Foi afastado do homem antes que chegasse ao coração, segurado por vários dos homens que estavam na sala, com os olhos fixos no homem caido no chão, nem sabia se ele ainda estava vivo, mas o efeito regrediria aos poucos, deixando apenas as cicatrizes vermelhas, agora que não havia mais o veneno vindo dele para continuar o processo até que ele fosse uma estatua, e pudesse ser quebrado com um cubo de açúcar.

Seus dedos pingando veneno escuro, grosso como piche, que pingava quente no chão, fervilhando contra o carpete em um chiado ácido.

O veneno vindo do norte, e seu cheiro característico de camomila e erva-doce.

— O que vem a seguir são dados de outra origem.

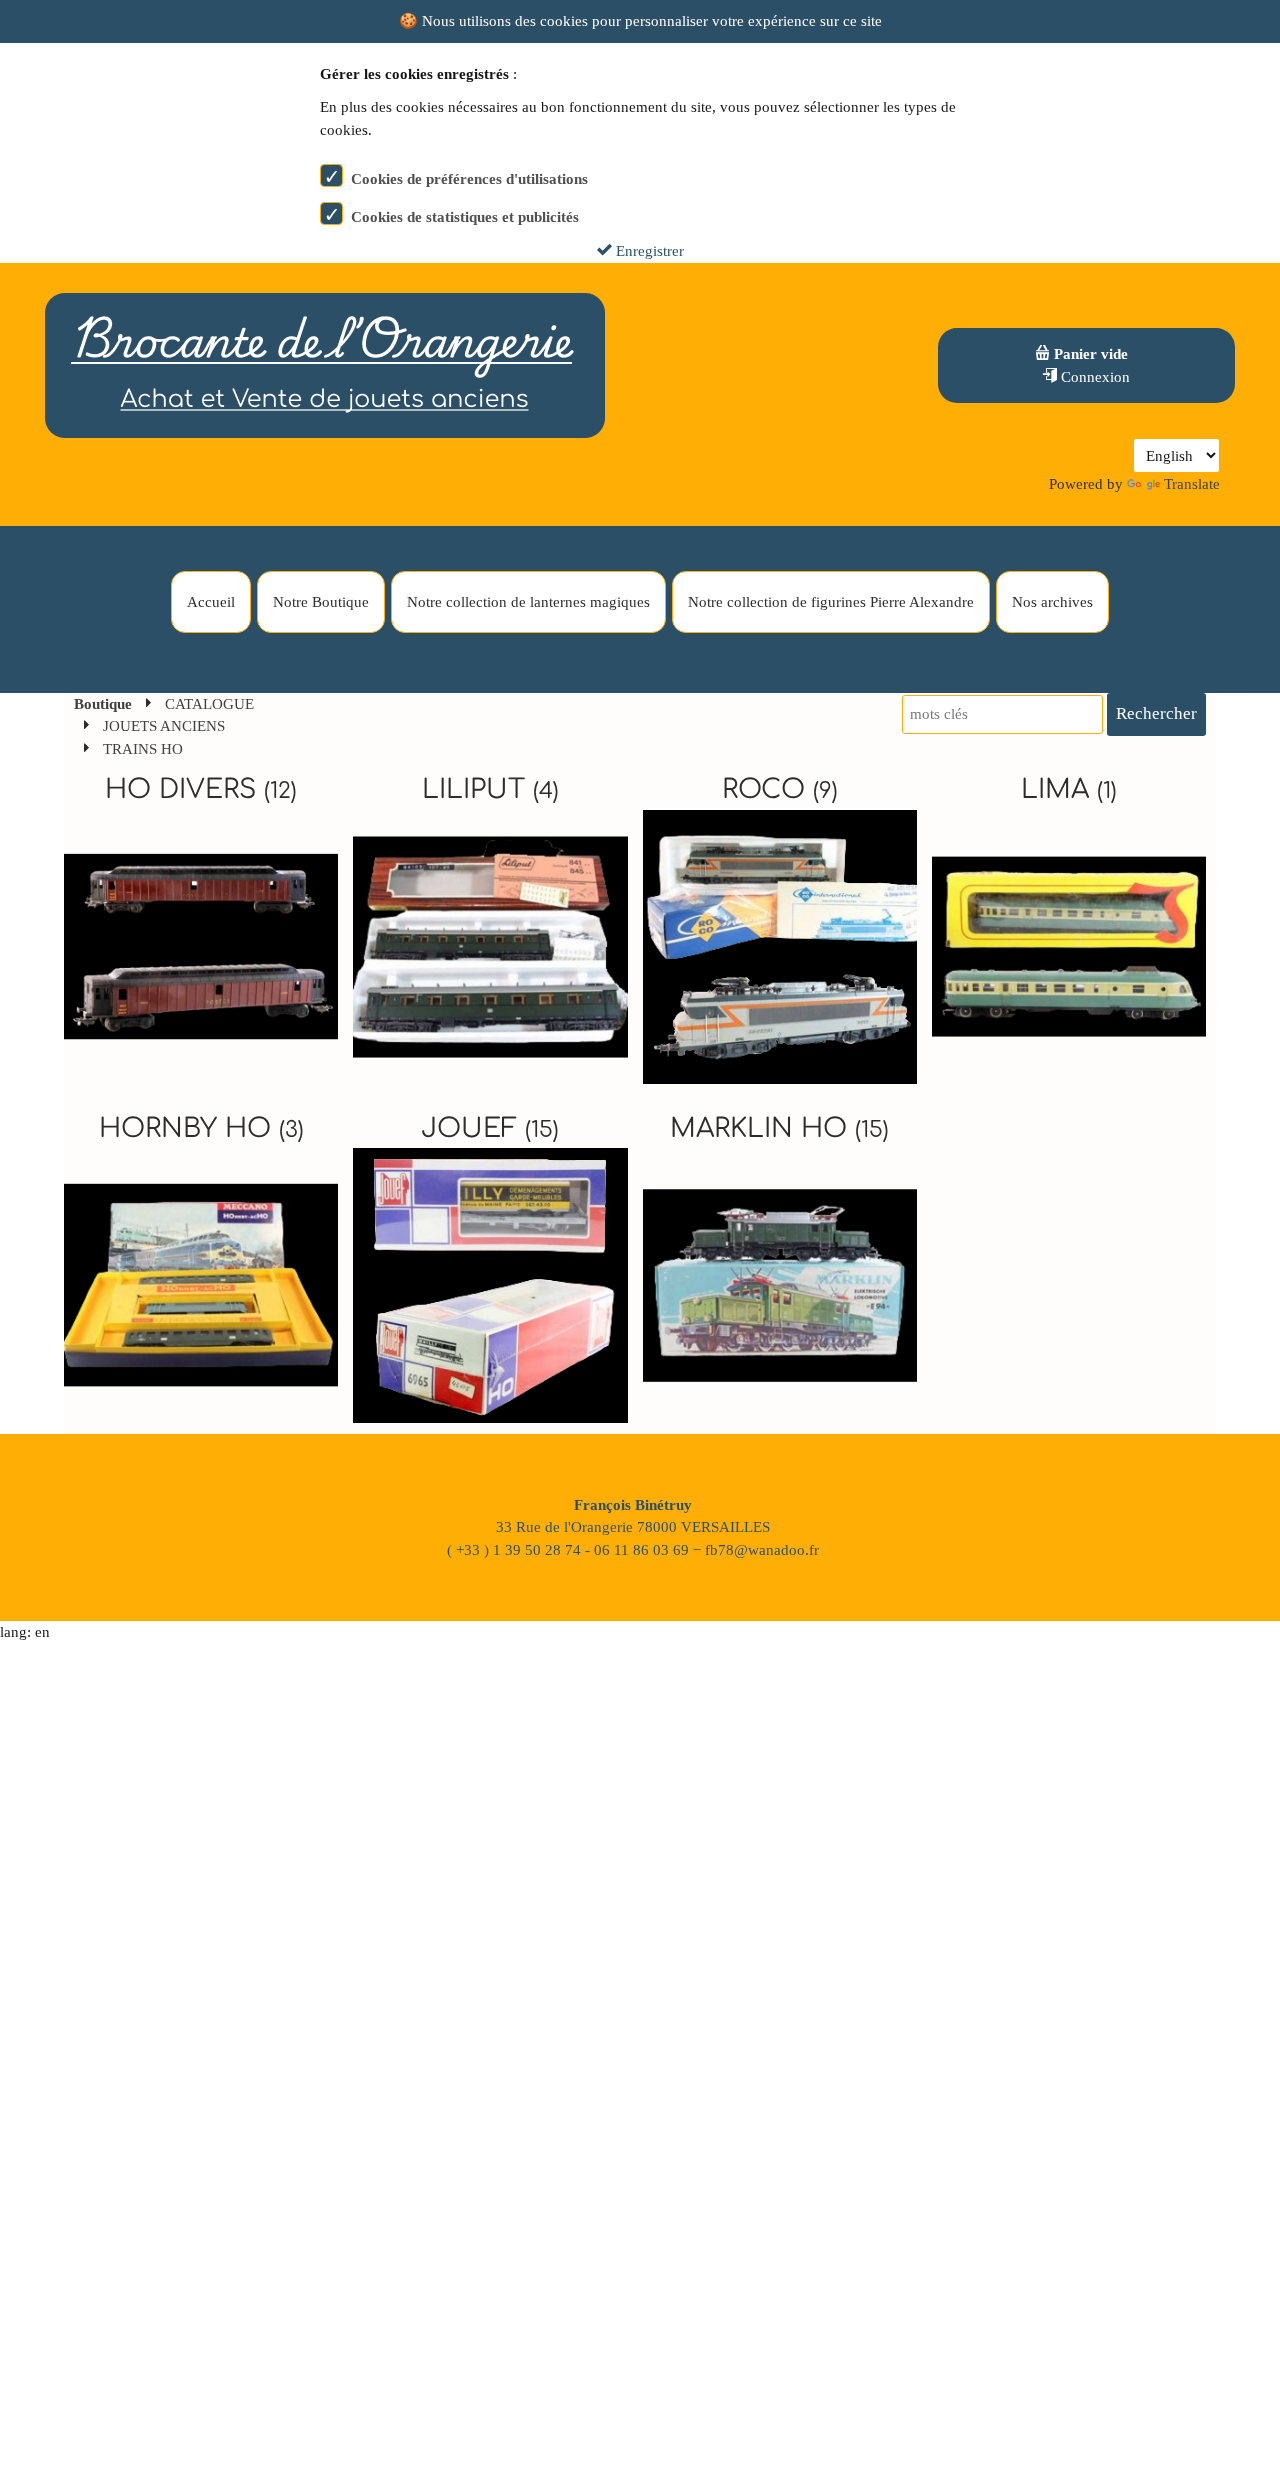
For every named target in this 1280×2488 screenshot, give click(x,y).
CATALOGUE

– IMUNDO! – ele ainda tentava se soltar, mas não com muito afinco, todos longe de suas mãos, as moças assustadas ao fundo.

– Klaus, Klaus parem! – a Madame chamava por ele, se colocando no campo de visão entre ele e o alvo de seu ódio, vitima de sua punição. – Klaus acabou!

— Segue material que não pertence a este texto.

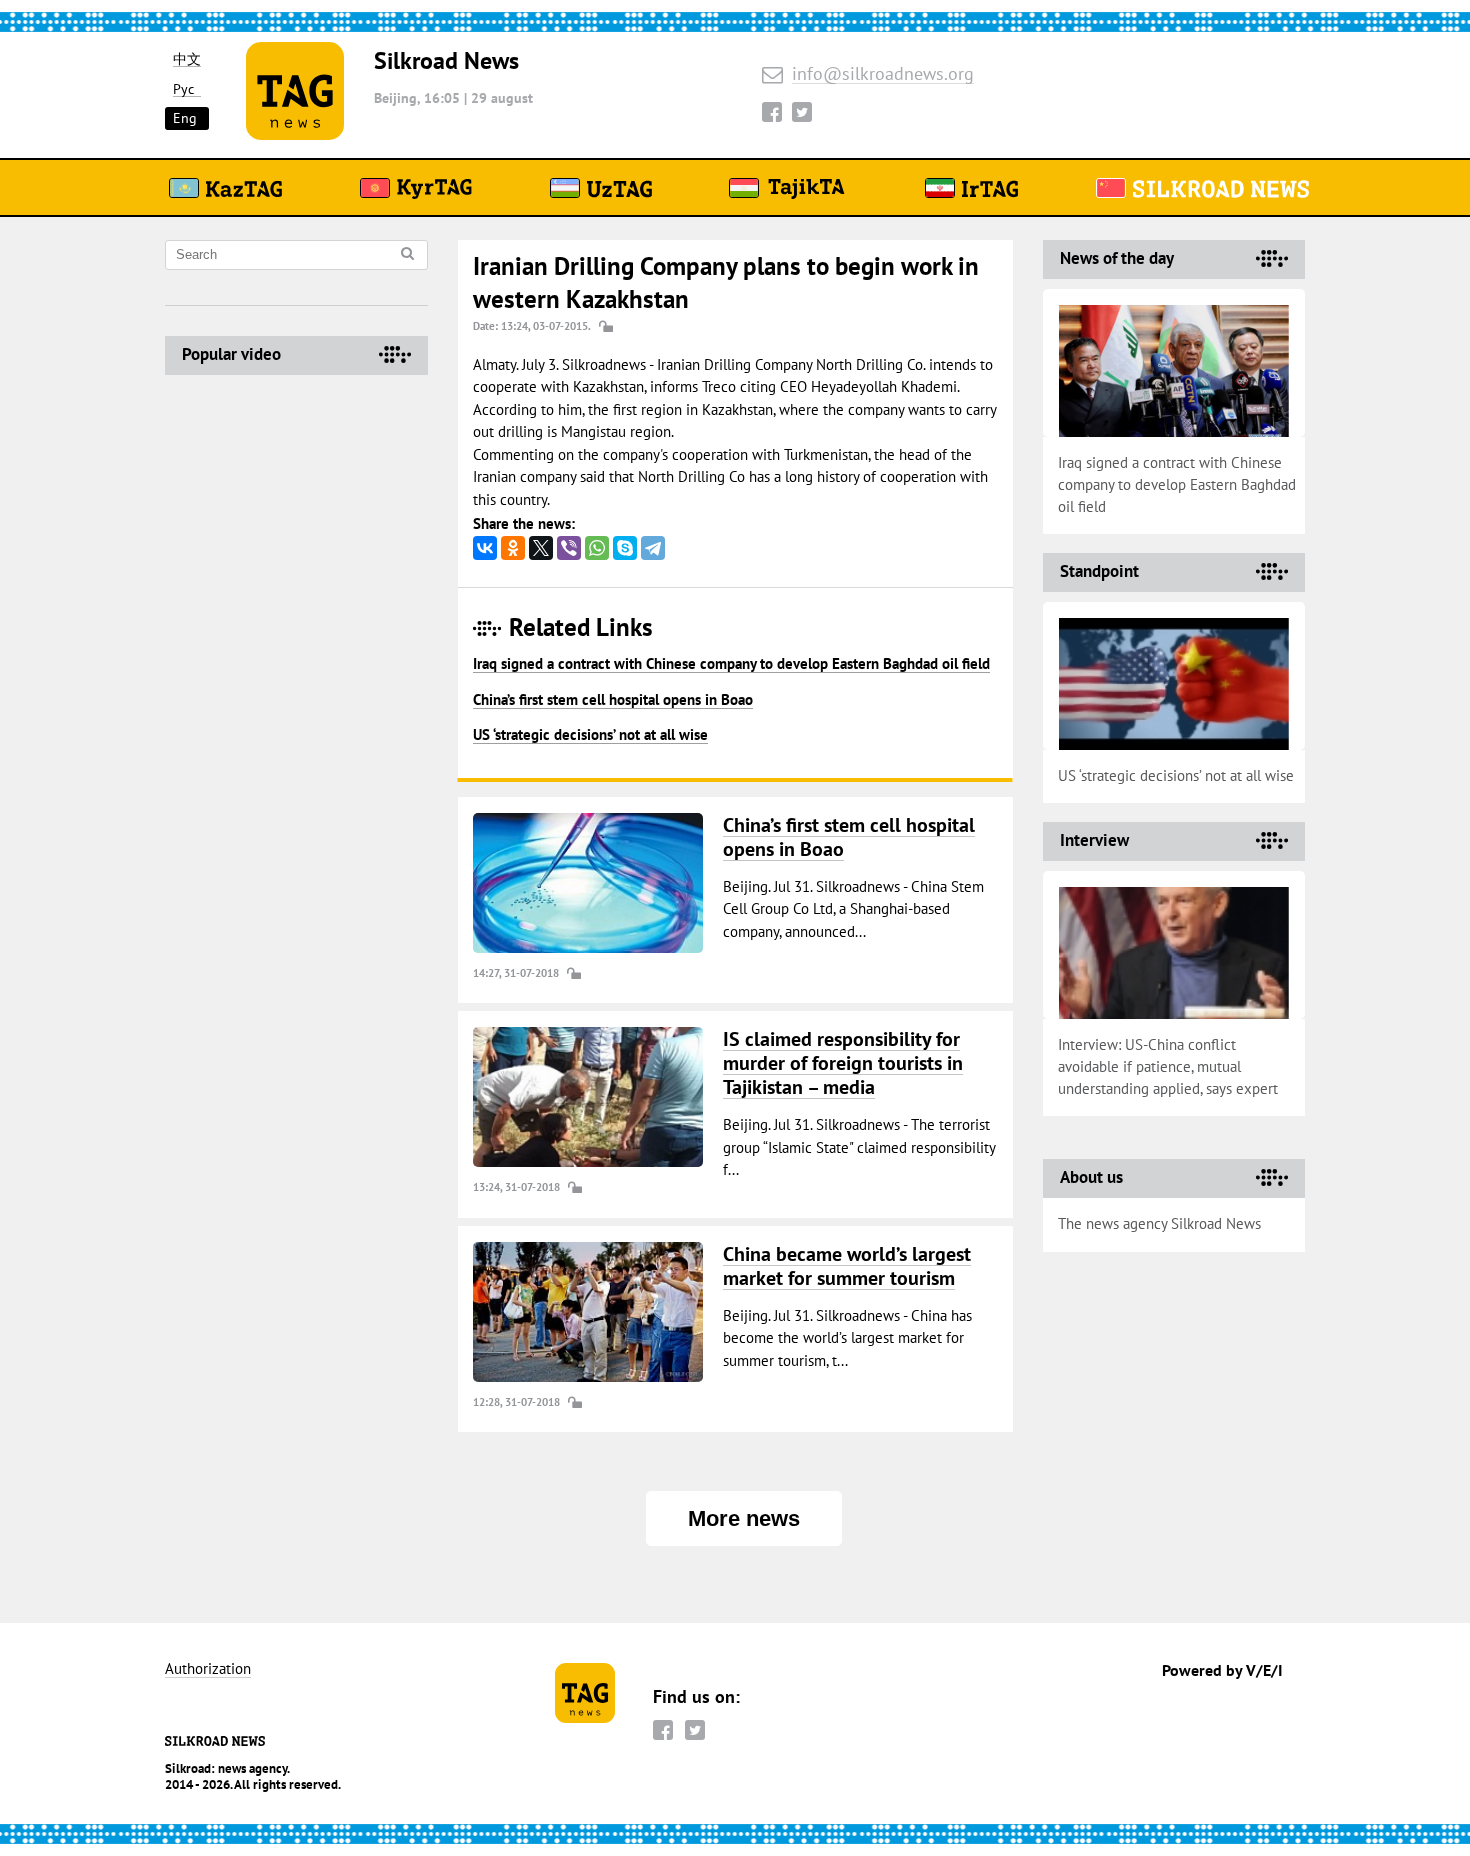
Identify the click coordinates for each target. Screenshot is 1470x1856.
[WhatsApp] (597, 548)
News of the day (1117, 258)
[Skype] (625, 548)
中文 (187, 59)
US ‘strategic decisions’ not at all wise (590, 734)
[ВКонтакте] (485, 548)
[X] (541, 548)
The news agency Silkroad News (1159, 1223)
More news (744, 1518)
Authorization (208, 1669)
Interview (1094, 840)
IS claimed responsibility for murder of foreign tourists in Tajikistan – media (843, 1063)
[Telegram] (653, 548)
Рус (183, 89)
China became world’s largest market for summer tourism (847, 1266)
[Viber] (569, 548)
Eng (185, 118)
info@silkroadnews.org (883, 74)
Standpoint (1099, 571)
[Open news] (588, 883)
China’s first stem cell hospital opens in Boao (613, 699)
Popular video (231, 354)
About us (1091, 1177)
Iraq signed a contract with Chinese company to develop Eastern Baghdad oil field (731, 663)
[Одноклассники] (513, 548)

O cheiro de humanidade agora era nauseante, mas no norte não havia meias palavras, se não tivesse o direito de viver, se ferisse um desconhecido, se deixasse o abuso, o ultraje acontecer.

Estava morto.

Nada mais.

Ele ainda sentia o calor das marcas de unhas em suas costas, seu estomago e seu cérebro urgiam para que ele arrancasse todos lugares que havia sido tocado pelo animal imundo que agora jazia largado no chão.

Contudo era um monstro domando...

Então engoliu o gosto amargo em sua boca, parando de lutar contra os que o seguravam, arfando, por desgosto, não cansaço.

– Klaus o que houvem? – Lilipuff acariciava seu rosto de forma zelosa, preocupada mais com o doutor do que com o humano parcialmente vivo no seu tapete.

Foram soltando-o devagar, muitos rostos que Klaus nunca havia visto, tocando nele, marcas de calor estranho estampadas em sua pele gelada, em seu sangue, em suas roupas.

Sentia-se sujo.

Sentia-se usado.

Limpou a saliva quase seca de seu pescoço com nojo, vendo as luvas perdidas pelo chão, parcialmente rasgadas, indubitavelmente manchadas com a imundice do estranho que gostaria de ter matado, não queria mais tocar nelas.

Nunca mais.

Abriu caminho pelo corredor, para longe do todas aquelas mãos, todos aqueles olhos, nauseado, regulando sua própria vontade de terminar o serviço que havia começado.